Quote Originally Posted by snowblizz View Post
Frankly I hadn't even heard an American had discovered Pluto, not even ever reflected much about who discovered the other planets really. Admittedly am not American. I don't think I've ever heard a layperson express the unsatisfactory situation where maybe the "planets" aren't rigorously defined and how that interacts with other potential orbiting bodies. Literally only astronomers gave a damn and apparently they decide to flick everyone else's nose with it too. Yeah that will cause people to care more about your field, see if it does.

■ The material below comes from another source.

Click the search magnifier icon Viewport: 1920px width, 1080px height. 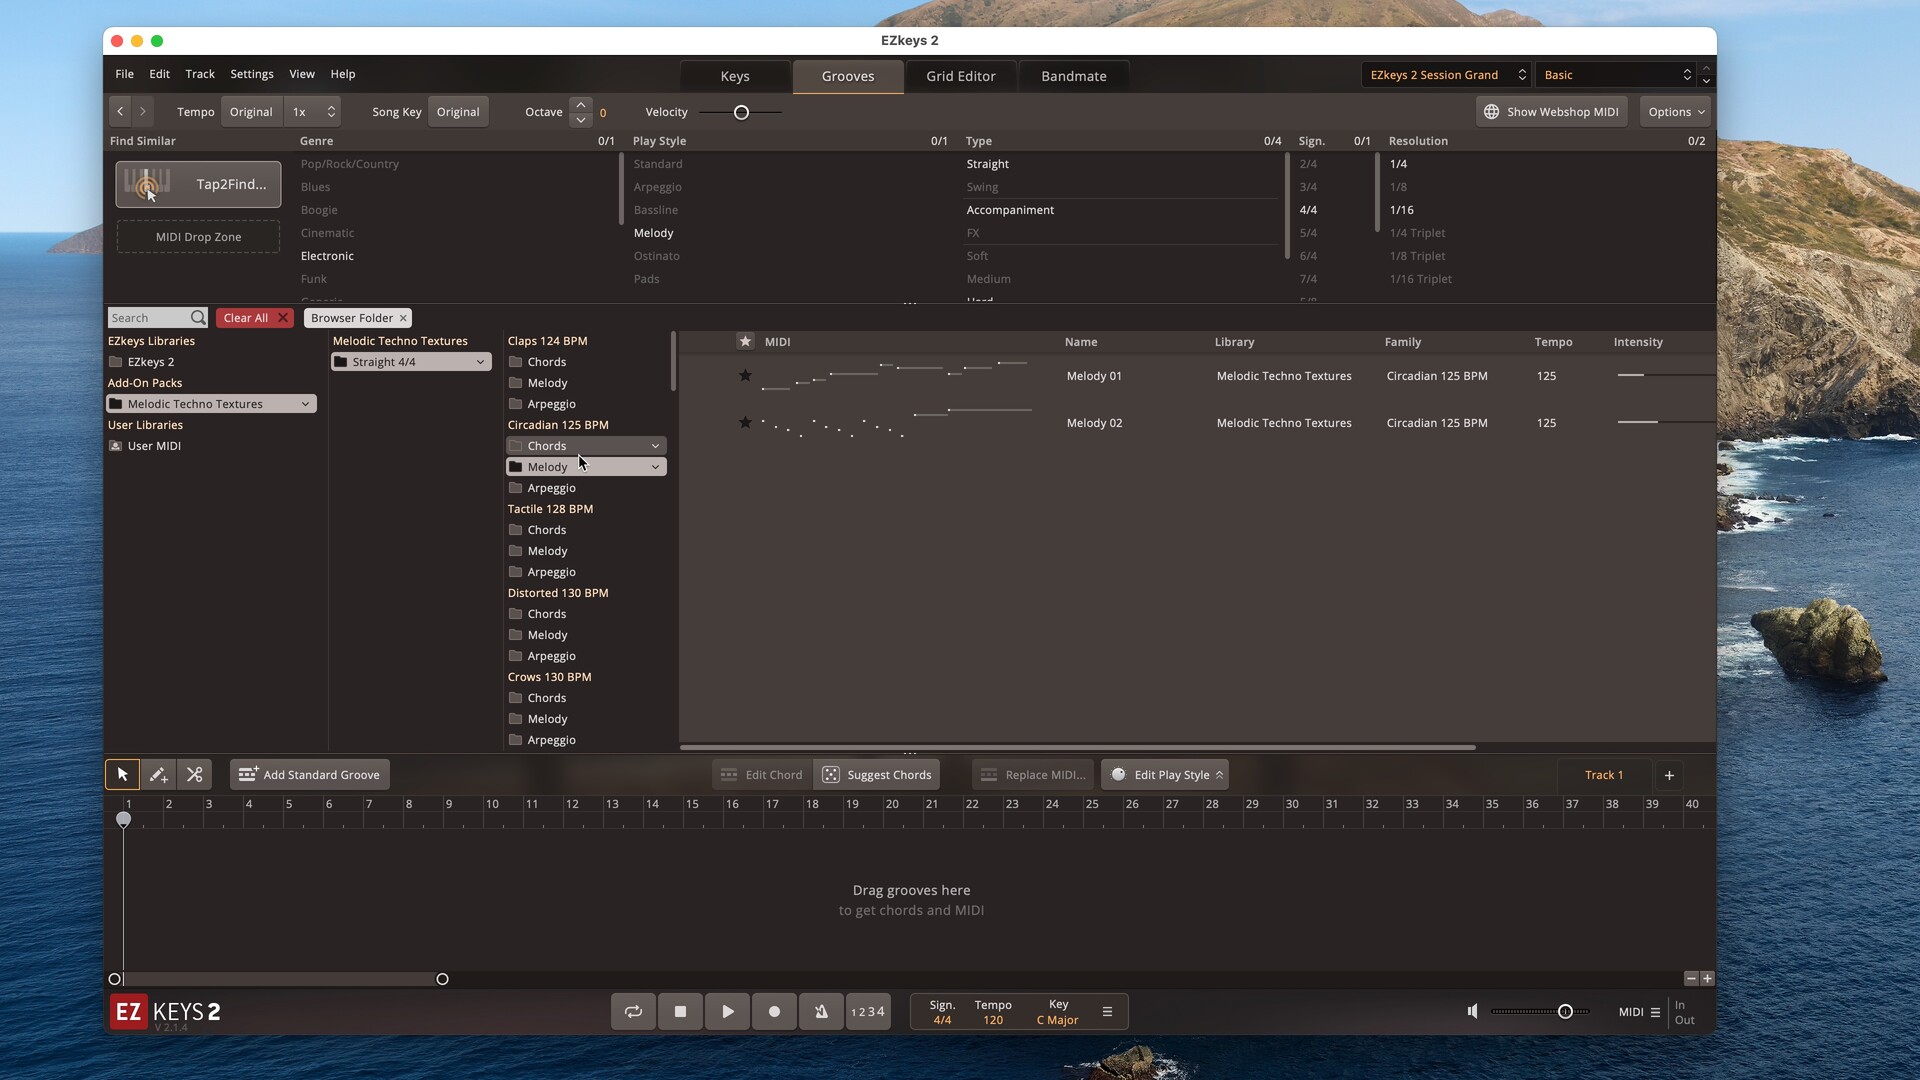tap(198, 318)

I think it's just the general ivory tower thing of it. Even the way it was framed here just now, "hey you laypeople, yeah you, you are too dumb to understand more than 9 planets so we made it easier for you dullards! Aren't we magnificently benevolent to you troglodytes?". Pluto was hurting no one except butt-hurt astronomers.

People are being constantly bombarded by messages experts can't be trusted anyway. Eggheads and authority are already loosing ground in today's world. So what do you do? You go full ivory tower on them. Smart move geniuses.
That is.... quite the reaction.
Quote Originally Posted by halfeye View Post
I personally don't care much about Pluto, or the rest of the big bodies, what winds me up good and proper is that in their haste to make Pluto not-a-planet, they rushed into a very silly definition of planet.
Let's assume, for the moment, this is accurate. So? Is it suddenly less interesting from a scientific standpoint? Is there any functional difference between calling it a "planet" as opposed to a "dwarf planet"?

Frankly, this is only an issue for some millennials and above. Something changed that some people didn't like and they got all up in arms about it. The old truism is going to comtinie as it always has: science advances one funeral at a time. No less so with public perception.